Ziarna sezamu porcjami prażymy na suchej patelni (u mnie po 100 g). Należy uważać, aby ich nie rumienić zbyt mocno bo będą gorzkie. Uprażone przekładamy do miski i odstawiamy do przestudzenia. Przestudzony sezam miksujemy (można blenderem lub w food processorze) na gładką masę. Co jakiś czas zbieramy szpatułką ziarna sezamu ze ścianek i ponownie miksujemy. Jeżeli masa jest zbyt sucha, to miksując można dodać 1 – 2 łyżki oleju sezamowego. Gotową pastę przekładamy do słoiczka i zamykamy. Nie wymaga przechowywania w lodówce.

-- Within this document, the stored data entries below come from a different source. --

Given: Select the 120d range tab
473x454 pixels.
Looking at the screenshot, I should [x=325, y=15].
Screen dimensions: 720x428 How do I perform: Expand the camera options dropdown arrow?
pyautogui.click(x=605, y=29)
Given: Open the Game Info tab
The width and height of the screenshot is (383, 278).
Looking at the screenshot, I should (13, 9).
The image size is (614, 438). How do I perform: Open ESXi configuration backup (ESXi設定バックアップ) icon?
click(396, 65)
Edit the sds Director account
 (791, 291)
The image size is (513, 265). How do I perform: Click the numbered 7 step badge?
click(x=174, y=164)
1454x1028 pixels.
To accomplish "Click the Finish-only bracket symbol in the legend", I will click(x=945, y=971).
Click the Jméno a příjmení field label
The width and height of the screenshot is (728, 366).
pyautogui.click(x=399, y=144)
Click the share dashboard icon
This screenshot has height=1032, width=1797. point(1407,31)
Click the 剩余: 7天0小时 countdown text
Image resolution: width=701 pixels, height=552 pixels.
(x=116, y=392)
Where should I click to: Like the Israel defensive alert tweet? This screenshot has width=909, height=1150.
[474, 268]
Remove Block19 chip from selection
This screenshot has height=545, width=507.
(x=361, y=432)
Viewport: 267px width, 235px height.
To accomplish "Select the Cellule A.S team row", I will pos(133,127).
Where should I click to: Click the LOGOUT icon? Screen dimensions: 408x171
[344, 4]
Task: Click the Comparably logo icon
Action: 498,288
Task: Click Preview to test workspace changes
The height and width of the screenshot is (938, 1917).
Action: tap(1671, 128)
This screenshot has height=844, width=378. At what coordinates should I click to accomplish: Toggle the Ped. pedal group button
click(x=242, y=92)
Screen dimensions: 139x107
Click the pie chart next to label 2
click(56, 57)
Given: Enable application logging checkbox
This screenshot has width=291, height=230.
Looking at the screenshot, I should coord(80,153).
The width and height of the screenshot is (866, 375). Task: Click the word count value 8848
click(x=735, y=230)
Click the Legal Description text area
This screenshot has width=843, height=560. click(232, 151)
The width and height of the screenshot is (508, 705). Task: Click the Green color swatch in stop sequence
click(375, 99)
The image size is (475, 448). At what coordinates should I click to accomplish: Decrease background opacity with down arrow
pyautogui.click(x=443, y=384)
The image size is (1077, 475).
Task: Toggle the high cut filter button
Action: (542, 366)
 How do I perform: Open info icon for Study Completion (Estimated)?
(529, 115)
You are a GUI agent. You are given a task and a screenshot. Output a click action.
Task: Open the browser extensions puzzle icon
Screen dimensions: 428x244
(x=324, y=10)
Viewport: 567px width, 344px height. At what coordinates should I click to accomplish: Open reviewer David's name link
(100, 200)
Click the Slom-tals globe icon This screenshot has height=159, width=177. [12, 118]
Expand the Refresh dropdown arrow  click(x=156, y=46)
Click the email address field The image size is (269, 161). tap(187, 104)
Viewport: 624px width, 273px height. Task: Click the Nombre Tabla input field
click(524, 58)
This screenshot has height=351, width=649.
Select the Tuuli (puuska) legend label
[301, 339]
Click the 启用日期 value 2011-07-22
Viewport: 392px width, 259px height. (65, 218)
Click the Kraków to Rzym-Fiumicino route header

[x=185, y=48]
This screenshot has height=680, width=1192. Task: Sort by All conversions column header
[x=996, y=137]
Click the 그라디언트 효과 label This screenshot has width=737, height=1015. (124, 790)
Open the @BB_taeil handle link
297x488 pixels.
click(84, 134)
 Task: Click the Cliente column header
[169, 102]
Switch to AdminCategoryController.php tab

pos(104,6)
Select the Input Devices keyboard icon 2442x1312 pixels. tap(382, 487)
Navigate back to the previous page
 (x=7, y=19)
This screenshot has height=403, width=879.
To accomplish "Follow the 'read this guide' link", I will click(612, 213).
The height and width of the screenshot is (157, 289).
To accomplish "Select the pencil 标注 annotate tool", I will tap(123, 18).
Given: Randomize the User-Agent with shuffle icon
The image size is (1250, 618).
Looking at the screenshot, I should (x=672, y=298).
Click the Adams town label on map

Pasta tahini może być używana do sosów, ciast, deserów, kanapek… i nie tylko. Sezam jest także głównym składnikiem słodkości. Te najbardziej znane to chałwa i sezamki. Ponieważ sezam ma niski indeks glikemiczny (IG = 35), bez obaw mogą go spożywać osoby chore na cukrzycę. Moja pasta tahini będzie wykorzystana do… ciastek francuskich. Gorąco polecam i życzę smacznego.
Angelika i Monika (Candy Pandas)
29 listopada 2016 at 17:25
A jak świetnie smakuje burak polany taką pastą <3
Danusia
29 listopada 2016 at 17:49
Dziękuję za podpowiedź. Na pewno skorzystam.